§ **What is asked**:
Reproduce every entry below with "Click" swapped for "Tap" and nothing else changed, omitting the pictures.
>>>
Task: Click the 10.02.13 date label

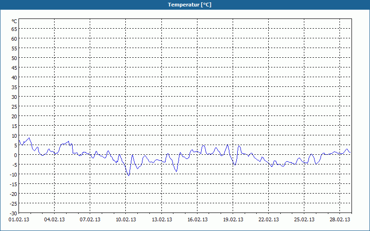Action: [126, 220]
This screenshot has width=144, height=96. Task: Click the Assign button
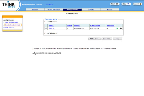(118, 39)
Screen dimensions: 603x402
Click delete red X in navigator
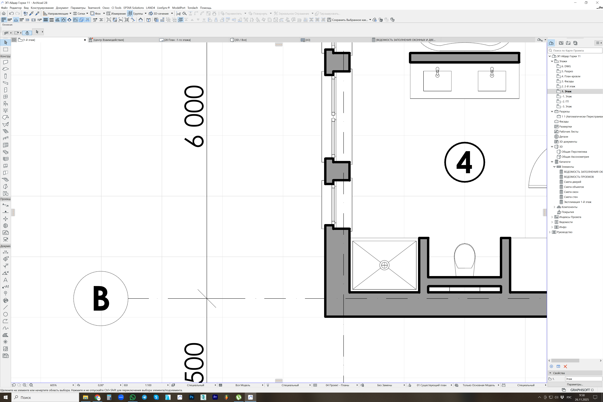[x=565, y=366]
<<<
§ **Answer to this exercise**:
Task: Tap the 10.02.13 date label

Action: [126, 220]
This screenshot has width=144, height=96. Task: Tap the Assign button
(118, 39)
Screen dimensions: 603x402
Tap delete red X in navigator
[x=565, y=366]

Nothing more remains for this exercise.